BEGIN Entries supplied
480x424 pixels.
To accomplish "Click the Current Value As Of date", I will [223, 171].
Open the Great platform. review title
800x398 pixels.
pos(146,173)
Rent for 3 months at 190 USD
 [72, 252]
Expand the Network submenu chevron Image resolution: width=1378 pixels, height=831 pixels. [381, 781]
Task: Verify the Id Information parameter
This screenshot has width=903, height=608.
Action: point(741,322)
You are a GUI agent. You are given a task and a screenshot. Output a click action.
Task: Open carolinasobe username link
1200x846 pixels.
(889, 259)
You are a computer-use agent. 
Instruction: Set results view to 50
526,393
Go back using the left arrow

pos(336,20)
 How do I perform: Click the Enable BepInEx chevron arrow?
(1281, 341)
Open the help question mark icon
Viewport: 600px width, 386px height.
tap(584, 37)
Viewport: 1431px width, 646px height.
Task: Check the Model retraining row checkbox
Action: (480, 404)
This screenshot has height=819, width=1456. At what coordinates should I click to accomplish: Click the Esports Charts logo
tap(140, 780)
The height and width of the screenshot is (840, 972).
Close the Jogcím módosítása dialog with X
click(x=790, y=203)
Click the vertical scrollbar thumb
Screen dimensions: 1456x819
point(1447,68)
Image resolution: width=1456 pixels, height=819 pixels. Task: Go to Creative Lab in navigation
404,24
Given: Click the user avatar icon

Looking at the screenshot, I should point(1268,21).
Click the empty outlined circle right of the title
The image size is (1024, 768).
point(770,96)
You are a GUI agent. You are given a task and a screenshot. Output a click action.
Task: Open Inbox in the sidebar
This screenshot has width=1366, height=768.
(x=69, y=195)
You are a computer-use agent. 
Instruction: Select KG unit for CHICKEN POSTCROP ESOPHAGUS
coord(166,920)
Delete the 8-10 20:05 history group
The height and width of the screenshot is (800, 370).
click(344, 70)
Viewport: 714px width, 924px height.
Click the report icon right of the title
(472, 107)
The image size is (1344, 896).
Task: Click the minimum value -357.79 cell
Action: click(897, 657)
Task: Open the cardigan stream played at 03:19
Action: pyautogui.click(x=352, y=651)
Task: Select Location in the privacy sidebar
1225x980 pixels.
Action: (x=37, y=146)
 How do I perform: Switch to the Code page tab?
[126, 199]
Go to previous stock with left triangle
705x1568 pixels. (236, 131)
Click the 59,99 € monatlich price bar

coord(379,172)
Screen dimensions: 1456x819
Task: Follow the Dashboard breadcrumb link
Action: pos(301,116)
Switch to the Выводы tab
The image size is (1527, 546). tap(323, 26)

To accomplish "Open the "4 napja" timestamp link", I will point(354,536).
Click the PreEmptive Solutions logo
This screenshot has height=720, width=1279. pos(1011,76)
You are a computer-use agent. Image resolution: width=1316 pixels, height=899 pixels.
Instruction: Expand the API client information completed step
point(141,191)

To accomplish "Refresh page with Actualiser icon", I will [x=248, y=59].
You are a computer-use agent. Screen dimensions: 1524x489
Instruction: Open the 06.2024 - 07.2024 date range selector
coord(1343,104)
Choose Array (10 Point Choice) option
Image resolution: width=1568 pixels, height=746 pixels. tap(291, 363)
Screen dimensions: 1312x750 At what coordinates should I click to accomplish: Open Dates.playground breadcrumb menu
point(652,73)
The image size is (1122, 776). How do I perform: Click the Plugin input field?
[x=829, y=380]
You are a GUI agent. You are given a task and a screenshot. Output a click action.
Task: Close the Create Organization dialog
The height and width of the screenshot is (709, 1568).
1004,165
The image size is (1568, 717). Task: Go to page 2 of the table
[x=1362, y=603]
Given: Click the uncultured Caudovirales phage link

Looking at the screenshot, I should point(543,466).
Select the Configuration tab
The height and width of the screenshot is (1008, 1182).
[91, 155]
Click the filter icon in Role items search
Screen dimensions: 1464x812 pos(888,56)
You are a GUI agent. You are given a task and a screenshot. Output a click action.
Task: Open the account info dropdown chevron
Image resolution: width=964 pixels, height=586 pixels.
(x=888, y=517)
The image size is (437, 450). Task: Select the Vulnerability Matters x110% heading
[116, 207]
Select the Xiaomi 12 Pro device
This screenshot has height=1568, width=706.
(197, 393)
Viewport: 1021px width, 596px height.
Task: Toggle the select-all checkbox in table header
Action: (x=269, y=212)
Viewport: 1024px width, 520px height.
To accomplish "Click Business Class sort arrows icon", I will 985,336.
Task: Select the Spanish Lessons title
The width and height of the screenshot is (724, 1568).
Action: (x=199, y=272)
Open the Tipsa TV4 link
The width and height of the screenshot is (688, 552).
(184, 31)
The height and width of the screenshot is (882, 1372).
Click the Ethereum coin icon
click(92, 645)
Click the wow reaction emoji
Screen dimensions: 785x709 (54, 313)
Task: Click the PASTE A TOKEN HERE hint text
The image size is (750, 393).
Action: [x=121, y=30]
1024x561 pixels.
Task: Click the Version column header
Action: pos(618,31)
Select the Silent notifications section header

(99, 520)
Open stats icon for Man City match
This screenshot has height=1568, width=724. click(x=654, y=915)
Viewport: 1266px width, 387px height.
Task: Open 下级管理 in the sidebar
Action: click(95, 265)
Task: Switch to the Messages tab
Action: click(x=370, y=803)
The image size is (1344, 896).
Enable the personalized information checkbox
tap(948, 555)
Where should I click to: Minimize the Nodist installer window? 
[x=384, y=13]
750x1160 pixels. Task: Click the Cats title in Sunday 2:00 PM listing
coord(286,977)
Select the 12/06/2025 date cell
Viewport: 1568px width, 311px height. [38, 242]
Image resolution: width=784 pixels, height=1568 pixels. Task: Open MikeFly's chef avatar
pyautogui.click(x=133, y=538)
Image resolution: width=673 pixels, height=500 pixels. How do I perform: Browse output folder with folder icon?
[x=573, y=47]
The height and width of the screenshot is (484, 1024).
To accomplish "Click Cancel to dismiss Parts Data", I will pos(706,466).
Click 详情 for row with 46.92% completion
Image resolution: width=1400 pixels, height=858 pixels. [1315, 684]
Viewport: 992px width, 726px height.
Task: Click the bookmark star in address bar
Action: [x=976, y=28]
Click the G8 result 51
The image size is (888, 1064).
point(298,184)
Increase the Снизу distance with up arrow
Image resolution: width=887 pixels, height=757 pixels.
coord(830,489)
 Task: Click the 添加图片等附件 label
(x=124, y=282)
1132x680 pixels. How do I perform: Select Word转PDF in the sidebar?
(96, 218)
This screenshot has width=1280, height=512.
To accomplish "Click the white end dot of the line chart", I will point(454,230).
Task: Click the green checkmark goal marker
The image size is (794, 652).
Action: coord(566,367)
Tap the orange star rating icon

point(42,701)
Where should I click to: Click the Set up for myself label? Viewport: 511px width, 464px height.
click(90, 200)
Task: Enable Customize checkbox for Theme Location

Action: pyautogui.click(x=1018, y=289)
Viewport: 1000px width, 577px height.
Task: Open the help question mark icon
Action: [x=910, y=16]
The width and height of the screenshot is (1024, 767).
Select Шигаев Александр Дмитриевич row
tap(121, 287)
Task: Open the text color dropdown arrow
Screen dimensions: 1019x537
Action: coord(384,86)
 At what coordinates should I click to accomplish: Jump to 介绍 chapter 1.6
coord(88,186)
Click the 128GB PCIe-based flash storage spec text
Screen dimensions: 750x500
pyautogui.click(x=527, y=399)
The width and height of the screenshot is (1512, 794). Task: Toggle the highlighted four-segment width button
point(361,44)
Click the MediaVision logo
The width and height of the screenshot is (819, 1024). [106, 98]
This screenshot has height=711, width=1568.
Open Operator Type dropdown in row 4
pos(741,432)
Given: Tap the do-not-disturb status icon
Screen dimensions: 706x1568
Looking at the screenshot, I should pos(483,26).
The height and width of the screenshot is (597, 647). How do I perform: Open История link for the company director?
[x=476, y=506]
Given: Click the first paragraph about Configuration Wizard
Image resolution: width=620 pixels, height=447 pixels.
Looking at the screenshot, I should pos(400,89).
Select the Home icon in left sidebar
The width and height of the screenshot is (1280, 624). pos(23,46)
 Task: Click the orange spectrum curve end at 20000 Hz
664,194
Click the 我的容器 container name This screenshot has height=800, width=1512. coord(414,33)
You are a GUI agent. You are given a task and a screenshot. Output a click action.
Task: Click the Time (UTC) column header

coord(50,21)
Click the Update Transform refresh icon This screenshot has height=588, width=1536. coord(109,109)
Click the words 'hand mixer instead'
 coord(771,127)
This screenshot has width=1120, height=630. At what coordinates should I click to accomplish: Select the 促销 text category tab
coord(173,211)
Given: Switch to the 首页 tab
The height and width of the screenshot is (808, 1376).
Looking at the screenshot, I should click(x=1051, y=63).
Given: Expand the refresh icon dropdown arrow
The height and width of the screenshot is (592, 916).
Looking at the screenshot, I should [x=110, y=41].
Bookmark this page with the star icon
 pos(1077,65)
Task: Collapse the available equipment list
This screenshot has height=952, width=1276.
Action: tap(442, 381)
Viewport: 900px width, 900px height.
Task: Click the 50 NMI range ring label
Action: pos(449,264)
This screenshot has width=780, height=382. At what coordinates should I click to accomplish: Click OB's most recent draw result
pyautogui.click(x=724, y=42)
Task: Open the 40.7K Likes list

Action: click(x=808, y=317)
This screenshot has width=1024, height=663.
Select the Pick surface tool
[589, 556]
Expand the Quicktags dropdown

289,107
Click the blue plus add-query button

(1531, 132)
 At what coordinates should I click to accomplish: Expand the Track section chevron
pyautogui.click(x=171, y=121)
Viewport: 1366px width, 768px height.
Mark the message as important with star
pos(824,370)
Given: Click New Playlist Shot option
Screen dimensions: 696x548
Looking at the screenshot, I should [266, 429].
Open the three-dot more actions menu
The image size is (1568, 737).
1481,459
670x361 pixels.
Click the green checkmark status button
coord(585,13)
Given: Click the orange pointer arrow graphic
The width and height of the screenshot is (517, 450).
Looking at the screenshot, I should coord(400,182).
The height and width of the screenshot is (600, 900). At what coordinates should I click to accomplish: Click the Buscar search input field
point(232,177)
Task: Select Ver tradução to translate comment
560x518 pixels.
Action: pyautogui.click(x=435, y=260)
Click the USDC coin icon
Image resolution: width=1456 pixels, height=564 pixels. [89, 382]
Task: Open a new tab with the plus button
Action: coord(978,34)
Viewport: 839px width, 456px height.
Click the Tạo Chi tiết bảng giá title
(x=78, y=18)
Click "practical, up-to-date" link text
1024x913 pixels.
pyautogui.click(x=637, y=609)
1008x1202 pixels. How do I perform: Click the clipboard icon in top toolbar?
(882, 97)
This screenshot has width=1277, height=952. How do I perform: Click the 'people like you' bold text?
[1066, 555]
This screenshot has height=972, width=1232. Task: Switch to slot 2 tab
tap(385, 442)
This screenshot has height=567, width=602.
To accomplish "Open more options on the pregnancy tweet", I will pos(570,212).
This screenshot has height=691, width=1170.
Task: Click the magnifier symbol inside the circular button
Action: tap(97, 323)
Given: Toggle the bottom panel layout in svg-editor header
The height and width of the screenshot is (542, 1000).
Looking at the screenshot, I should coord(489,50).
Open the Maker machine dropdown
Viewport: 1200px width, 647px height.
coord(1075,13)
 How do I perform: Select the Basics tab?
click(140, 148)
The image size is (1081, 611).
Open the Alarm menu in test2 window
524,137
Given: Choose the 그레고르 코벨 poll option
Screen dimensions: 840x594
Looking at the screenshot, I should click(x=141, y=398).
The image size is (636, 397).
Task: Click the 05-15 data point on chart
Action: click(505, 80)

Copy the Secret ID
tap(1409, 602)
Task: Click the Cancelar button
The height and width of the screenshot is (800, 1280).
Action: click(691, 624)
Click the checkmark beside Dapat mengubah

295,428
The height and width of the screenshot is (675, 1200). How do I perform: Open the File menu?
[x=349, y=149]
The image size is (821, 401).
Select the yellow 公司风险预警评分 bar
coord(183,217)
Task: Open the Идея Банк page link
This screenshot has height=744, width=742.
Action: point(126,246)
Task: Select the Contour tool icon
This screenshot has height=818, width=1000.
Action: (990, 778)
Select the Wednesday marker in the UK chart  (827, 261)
END Entries supplied
Using only the entries above, output the line with "The image size is (794, 652).", the line with "Task: Open the text color dropdown arrow", and all lines between them, exactly as they stand.

The image size is (794, 652).
Action: coord(566,367)
Tap the orange star rating icon

point(42,701)
Where should I click to: Click the Set up for myself label? Viewport: 511px width, 464px height.
click(90, 200)
Task: Enable Customize checkbox for Theme Location

Action: pyautogui.click(x=1018, y=289)
Viewport: 1000px width, 577px height.
Task: Open the help question mark icon
Action: [x=910, y=16]
The width and height of the screenshot is (1024, 767).
Select Шигаев Александр Дмитриевич row
tap(121, 287)
Task: Open the text color dropdown arrow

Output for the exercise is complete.